[Information supplied Boundary: Start]
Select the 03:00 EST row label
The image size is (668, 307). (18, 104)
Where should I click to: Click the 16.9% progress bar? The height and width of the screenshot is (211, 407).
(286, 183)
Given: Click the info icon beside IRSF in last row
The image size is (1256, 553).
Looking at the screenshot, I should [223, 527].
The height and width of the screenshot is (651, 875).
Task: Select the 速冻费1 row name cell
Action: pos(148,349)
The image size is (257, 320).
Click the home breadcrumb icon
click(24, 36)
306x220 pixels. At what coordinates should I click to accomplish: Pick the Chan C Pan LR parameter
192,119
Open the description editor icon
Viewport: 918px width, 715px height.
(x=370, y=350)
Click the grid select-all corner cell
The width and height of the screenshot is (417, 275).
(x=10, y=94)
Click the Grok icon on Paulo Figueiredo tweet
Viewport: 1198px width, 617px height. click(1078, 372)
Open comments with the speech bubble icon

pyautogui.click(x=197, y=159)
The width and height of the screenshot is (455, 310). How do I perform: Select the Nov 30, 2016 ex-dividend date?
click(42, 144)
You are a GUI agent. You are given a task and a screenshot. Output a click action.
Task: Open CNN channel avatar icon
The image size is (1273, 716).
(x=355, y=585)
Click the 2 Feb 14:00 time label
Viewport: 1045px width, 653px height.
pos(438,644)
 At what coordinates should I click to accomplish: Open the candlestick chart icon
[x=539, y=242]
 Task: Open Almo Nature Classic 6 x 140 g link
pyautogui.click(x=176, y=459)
[Information supplied Boundary: End]
* _Task requirements_: In the records above, locate the line that contains "306x220 pixels. At". Repeat it and every line after it, exactly, and nothing else.

* _The completed task_:
306x220 pixels. At what coordinates should I click to accomplish: Pick the Chan C Pan LR parameter
192,119
Open the description editor icon
Viewport: 918px width, 715px height.
(x=370, y=350)
Click the grid select-all corner cell
The width and height of the screenshot is (417, 275).
(x=10, y=94)
Click the Grok icon on Paulo Figueiredo tweet
Viewport: 1198px width, 617px height. click(1078, 372)
Open comments with the speech bubble icon

pyautogui.click(x=197, y=159)
The width and height of the screenshot is (455, 310). How do I perform: Select the Nov 30, 2016 ex-dividend date?
click(42, 144)
You are a GUI agent. You are given a task and a screenshot. Output a click action.
Task: Open CNN channel avatar icon
The image size is (1273, 716).
(x=355, y=585)
Click the 2 Feb 14:00 time label
Viewport: 1045px width, 653px height.
pos(438,644)
 At what coordinates should I click to accomplish: Open the candlestick chart icon
[x=539, y=242]
 Task: Open Almo Nature Classic 6 x 140 g link
pyautogui.click(x=176, y=459)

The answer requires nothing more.